Vale notar que ele parece ter se
apegado a essa insegurança como garantia da autenticidade de suas obras. A
timidez de seus protagonistas é o meio e a mensagem, e Modiano balbuciará até o
último dia como quem presenciou uma morte duvidosa. O desamparo central de
Noëlle Lefebvre é o do autor diante de sua página, vazia ou superlotada.
É como se Modiano lembrasse e
reconstruísse a época em que seu admirado Emmanuel Bove teria continuado a
escrever se não tivesse partido tão jovem. Pode-se arriscar que Modiano o
substituiu: Bove morreu em 13 de julho de 1945; Modiano nasceu no dia 30,
dezessete dias depois. Há neles um rapport semelhante com o que se chama
o mundo e os outros.

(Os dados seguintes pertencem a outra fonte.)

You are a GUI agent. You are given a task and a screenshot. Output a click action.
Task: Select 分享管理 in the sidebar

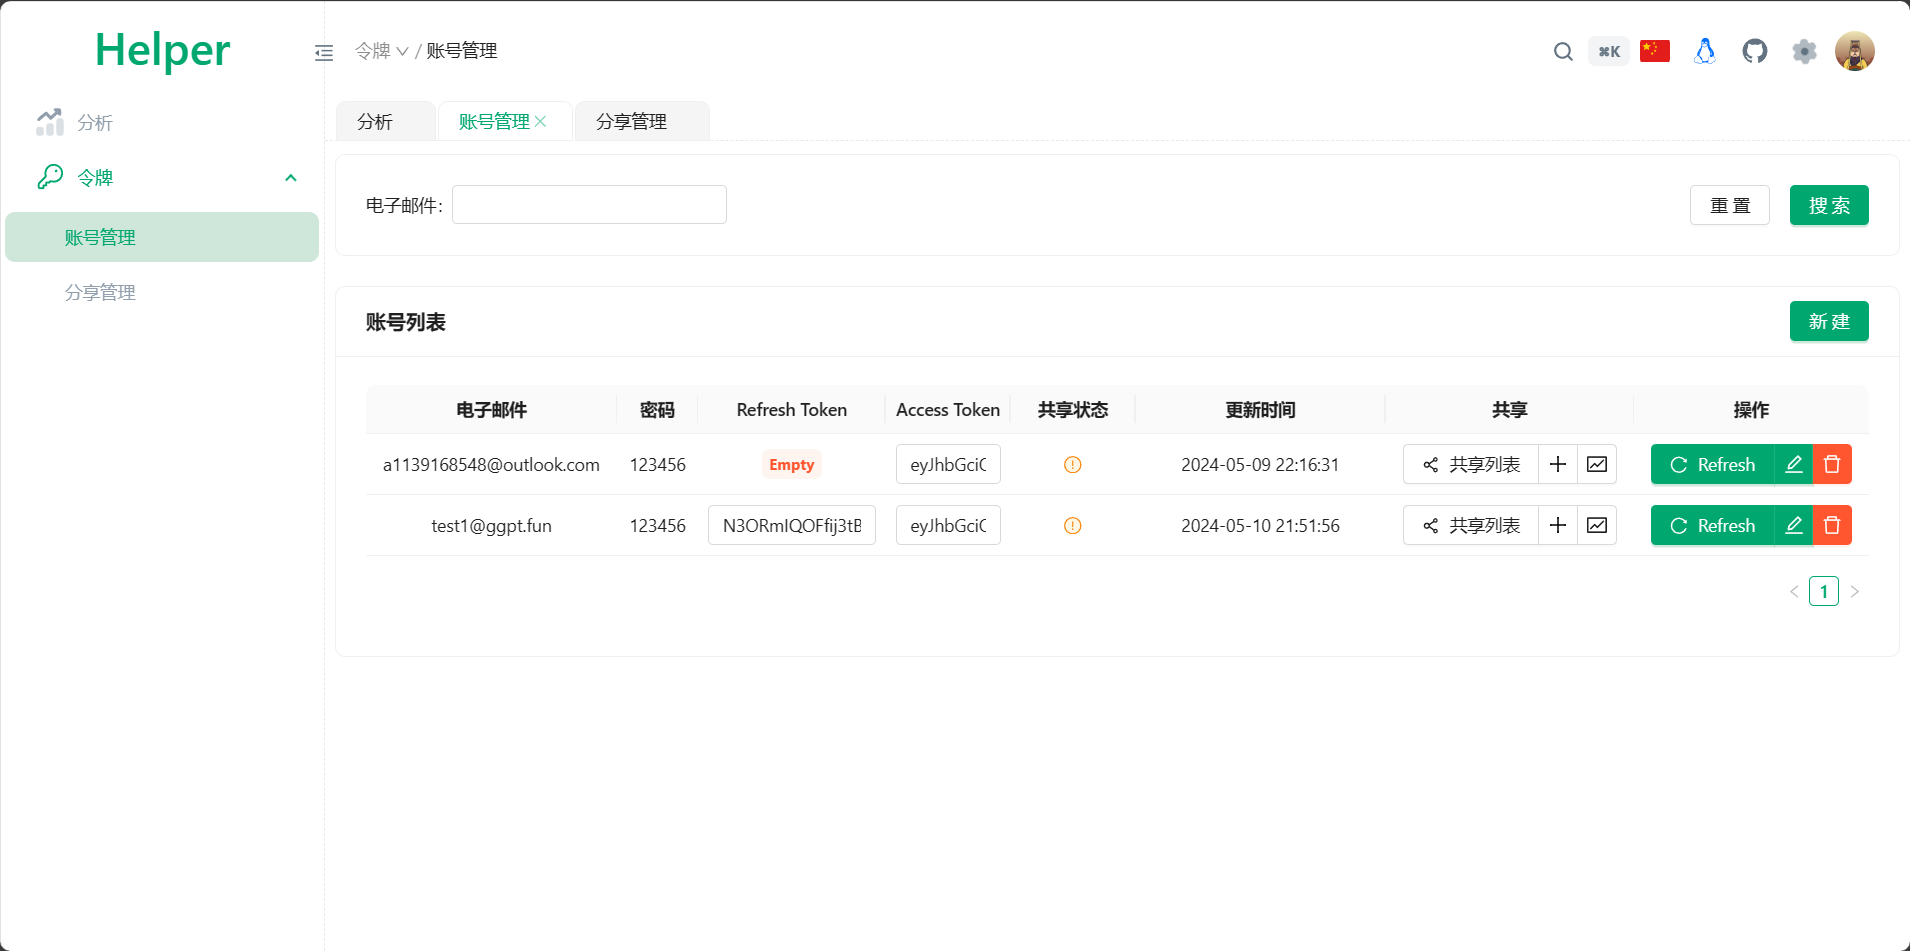tap(99, 292)
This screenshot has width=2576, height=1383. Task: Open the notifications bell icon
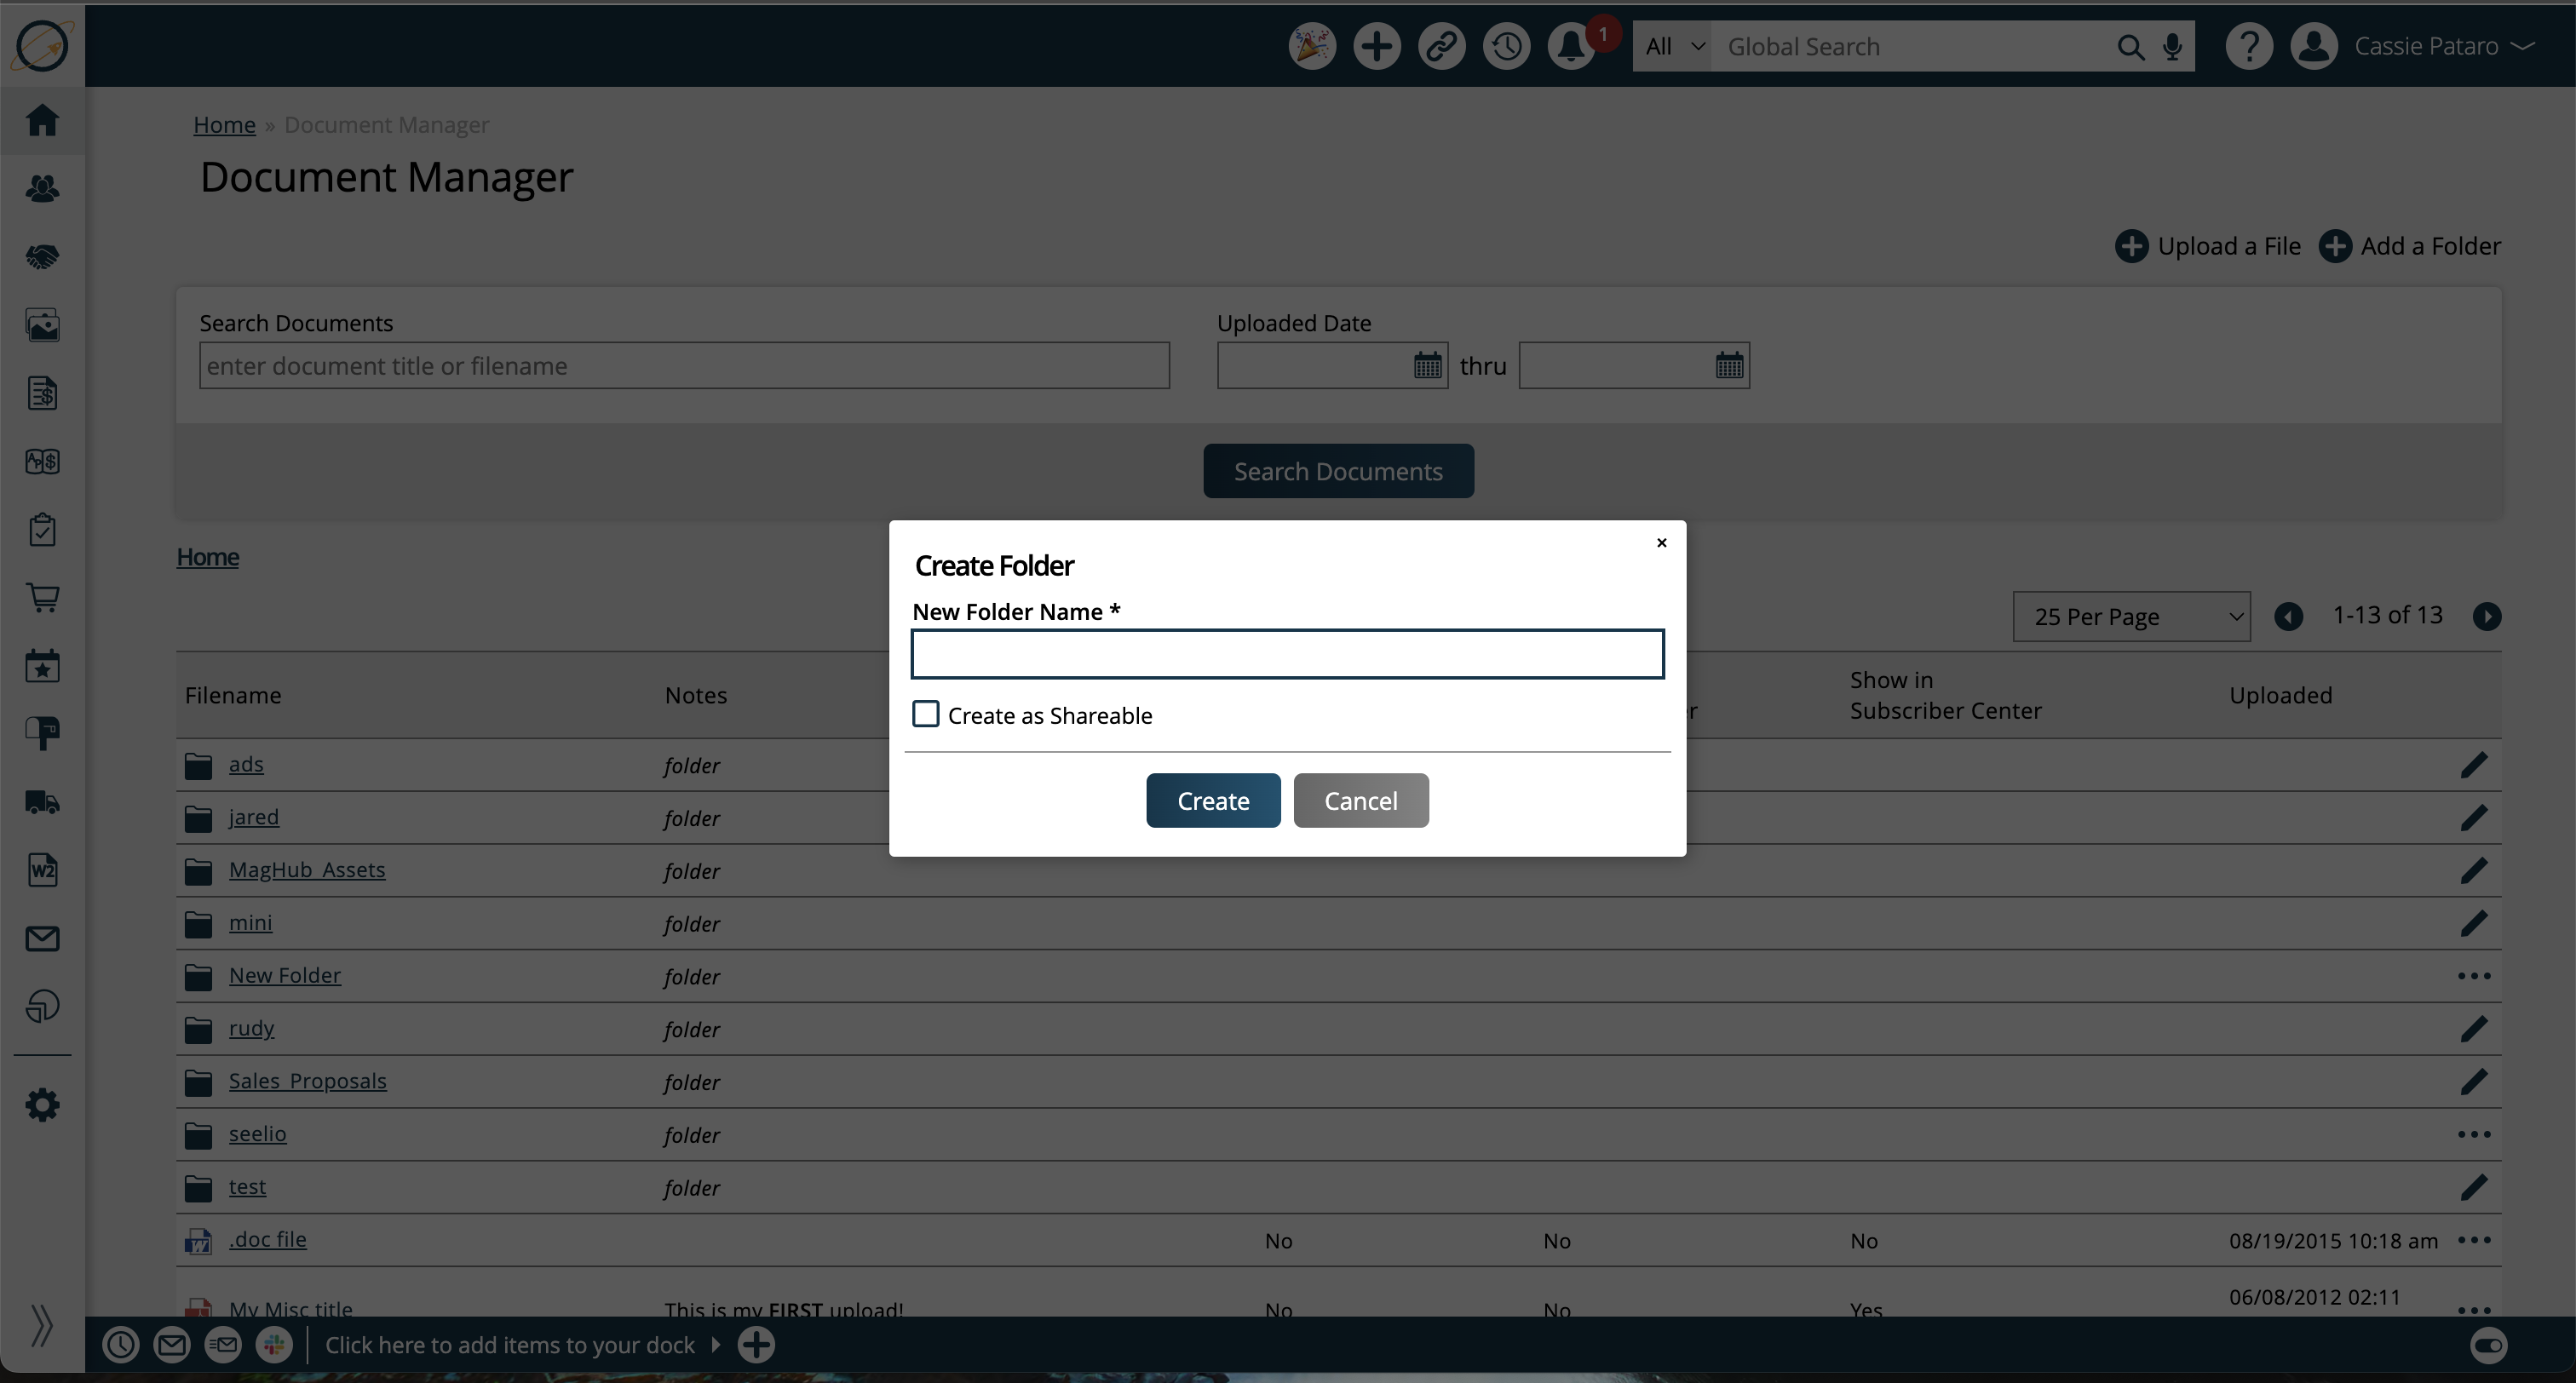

Os dois se irmanam na ausência dos pais e passaram
temporadas escolares no sul da Inglaterra. Coincidem num clima cinzento e
encantado, e no qual o austríaco Peter Handke traduziu ambos. (A propósito: foi
nos arredores de Viena que Bove começou a escrever seus primeiros livros.) Se
Modiano se concentrou, entre outras coisas, no medo que uma sombra pode
inspirar, Bove se concentrou nas máscaras do descrédito.
Em Meus amigos, de Bove,
desfilam existências precárias, ambientes sórdidos, encontros casuais, figuras
desarmadas. Meio desamparadas, como as de Modiano. A descrição detalhada
resgata a pungência da circunstância: “Enquanto chove, o quarto esfria. É como
se ninguém aí dormisse.”
Quanto mais lamentável a cena,
mais viva a prosa, que dá asas a uma vida imperceptível. Em sua serenidade,
entra-se rapidamente na matéria. A clarividência de Bove é tangível: “Meu
próprio nome, em meus lábios, sempre me causa uma sensação estranha,
especialmente atrás de uma porta”. A psicologia, se ousa mostrar o nariz, é
gestual, muito concreta, embora opere por triangulação. Transluz, não traduz.
Os parágrafos curtos aproximam-se
dos cortes cinematográficos; um cinema particular, a portas fechadas, de
primeiríssimos primeiros planos. Meus amigos orquestram nuances, dívidas
e enganos, alternam entre presente e passado, e insinuam que o pequeno, o
mínimo, faz as coisas acontecerem enquanto estão sendo escritas, e mais rápido:
“Tenho notado que fico muito melhor em vitrais do que em espelhos de verdade.”
Escritor munido de uma quarta
dimensão, Bove nos encoraja a acreditar que o centro da literatura — o ponto
— é o detalhe: “A calçada se movia sob meus pés, como quando alguém numa
balança se pesa”. A ressonância e o valor da nuance, pela découpage
ocular, em meio à atração de itinerários ininteligíveis, de figurantes
constrangidos, que se retraem, se arrependem, se calam, em estado de transição
ou de suspense.
Reservado, resignado, de fala
mansa, Bove pertence a uma certa linha mais oculta da literatura francesa do
século XX —personagens de corpo menor como Henri Calet, Marcel Aymé, Georges
Hyvernaud, Max Jacob, André Dhôtel —, uma tradição paralela que coloca quase
qualquer leitor bem protegido.
“Raramente canto as músicas da
minha infância para não desperdiçar as lembranças que elas evocam em mim”,
admite o narrador de Meus Amigos. Bove tem passagens pungentes,
semelhantes a quando ouvimos aleatoriamente um estranho pronunciar uma palavra
como um fazia um parente morto, com um pequeno erro.
* Este texto é a tradução livre de Dos maestros franceses: Patrick Modiano y
Emmanuel Bove, publicado aqui em Revista Ñ.